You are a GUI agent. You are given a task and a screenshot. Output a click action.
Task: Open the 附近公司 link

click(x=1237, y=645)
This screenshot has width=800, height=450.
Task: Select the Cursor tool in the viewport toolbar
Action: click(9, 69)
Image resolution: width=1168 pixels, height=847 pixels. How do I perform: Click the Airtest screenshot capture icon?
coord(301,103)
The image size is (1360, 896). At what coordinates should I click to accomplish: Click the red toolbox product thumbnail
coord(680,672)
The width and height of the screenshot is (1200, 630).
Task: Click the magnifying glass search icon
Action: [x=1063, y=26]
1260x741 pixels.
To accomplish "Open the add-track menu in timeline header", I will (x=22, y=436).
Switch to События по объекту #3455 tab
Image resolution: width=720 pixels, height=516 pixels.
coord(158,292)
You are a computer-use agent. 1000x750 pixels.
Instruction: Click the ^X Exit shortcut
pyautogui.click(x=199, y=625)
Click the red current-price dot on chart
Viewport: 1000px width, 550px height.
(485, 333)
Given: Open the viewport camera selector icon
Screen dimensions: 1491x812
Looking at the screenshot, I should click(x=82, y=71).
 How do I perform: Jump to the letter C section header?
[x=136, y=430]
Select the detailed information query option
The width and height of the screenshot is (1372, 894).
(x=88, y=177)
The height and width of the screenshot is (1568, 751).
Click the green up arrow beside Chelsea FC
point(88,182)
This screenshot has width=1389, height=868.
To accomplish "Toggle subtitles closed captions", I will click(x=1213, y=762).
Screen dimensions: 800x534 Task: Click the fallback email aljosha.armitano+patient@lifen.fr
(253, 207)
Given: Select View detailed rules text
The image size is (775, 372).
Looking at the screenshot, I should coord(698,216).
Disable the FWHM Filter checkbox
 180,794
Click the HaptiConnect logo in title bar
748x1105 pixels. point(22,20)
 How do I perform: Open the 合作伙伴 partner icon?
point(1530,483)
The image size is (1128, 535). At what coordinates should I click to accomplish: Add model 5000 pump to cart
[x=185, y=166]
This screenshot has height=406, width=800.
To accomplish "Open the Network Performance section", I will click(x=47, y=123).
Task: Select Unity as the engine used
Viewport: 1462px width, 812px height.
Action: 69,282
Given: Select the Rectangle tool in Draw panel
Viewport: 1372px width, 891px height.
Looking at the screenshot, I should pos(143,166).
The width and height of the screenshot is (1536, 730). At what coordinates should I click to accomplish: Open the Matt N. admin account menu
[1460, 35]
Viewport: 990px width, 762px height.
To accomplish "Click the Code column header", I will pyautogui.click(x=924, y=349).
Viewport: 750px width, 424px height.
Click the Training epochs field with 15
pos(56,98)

++++++

EXERCISE REQUIREMENTS
Find each line of the material above that contains the string "resolution", where case counts, and copy those lines.

SOLUTION BELOW
Image resolution: width=1168 pixels, height=847 pixels. How do I perform: Click the Airtest screenshot capture icon?
Image resolution: width=720 pixels, height=516 pixels.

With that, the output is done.